9. Moving Toward a Blockchain-based Method for the Secure Storage of Patient Records. Use blockchain as a new way to securely store health data and overcome implementation barriers. Develop an implementation plan to gradually and steadily transition from existing technologies to blockchain solutions.

10. ModelChain: Decentralized Privacy-Preserving Health Care Predictive Modeling Framework on Private Blockchain Networks. ModelChain is a framework that adjusts blockchain technology to achieve privacy-respecting health care predictive modeling and increase inter-institutional operability.
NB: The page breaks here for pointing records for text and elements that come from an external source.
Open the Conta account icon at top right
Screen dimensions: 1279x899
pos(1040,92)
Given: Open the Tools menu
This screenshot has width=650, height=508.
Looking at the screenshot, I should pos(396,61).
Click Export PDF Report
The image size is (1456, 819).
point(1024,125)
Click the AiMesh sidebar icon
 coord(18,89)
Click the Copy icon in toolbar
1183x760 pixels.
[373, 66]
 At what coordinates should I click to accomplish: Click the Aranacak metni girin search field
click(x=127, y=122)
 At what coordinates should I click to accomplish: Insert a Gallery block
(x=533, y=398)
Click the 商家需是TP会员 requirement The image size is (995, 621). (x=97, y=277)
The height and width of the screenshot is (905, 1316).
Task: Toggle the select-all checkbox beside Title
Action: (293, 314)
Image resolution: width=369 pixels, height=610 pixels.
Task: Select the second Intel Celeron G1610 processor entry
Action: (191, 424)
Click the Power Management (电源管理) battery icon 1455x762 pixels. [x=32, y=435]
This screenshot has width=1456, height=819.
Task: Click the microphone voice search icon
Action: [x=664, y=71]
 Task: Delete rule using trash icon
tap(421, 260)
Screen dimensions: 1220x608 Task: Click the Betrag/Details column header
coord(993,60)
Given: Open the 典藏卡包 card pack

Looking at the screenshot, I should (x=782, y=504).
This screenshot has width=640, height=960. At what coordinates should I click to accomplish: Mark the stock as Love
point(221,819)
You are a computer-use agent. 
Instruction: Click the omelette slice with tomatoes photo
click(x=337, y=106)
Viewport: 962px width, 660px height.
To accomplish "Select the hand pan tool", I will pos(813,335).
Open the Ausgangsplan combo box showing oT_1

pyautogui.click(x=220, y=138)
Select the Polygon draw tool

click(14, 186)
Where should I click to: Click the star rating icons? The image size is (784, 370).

11. Blockchain for Health Data and Its Potential Use in Health IT and Health Care Related Research. Research blockchain-based health data access control to address the industry interoperability challenges described in ONC's Shared Nationwide Interoperability Roadmap.

12. A Blockchain-Based Approach to Health Information Exchange Networks. A blockchain-based patient data sharing model that trades a single centralized data source with the goal of reaching network consensus, predicting the possibility of reaching consensus on proofs of interoperability at the structural and semantic levels.

13. Adoption of Blockchain to enable the Scalability and Adoption of Accountable Care. A new digital healthcare service delivery model that uses blockchain technology as the basis for peer-to-peer authorization and verification.

14. A Blockchain Profile for Medicaid Applicants and Recipients. This paper addresses long-standing issues in the U.S. Medicaid system and describes how health information technology and health research projects can use blockchain-based innovations and emerging artificial intelligence systems to develop new models for delivering health care services.

15. Blockchain & Alternate Payment Models. Blockchain technology has the potential to enable institutions that adopt alternative payment models to develop IT platforms, helping to achieve quality and value parity.

The remaining submissions will be posted on HealthIT.gov during the opening day of the National Health IT Week conference on September 26, 2016, which will be held in conjunction with the ONC and National Institute of Standards and Technology (NIST) Use of Blockchain for Healthcare and Research symposium.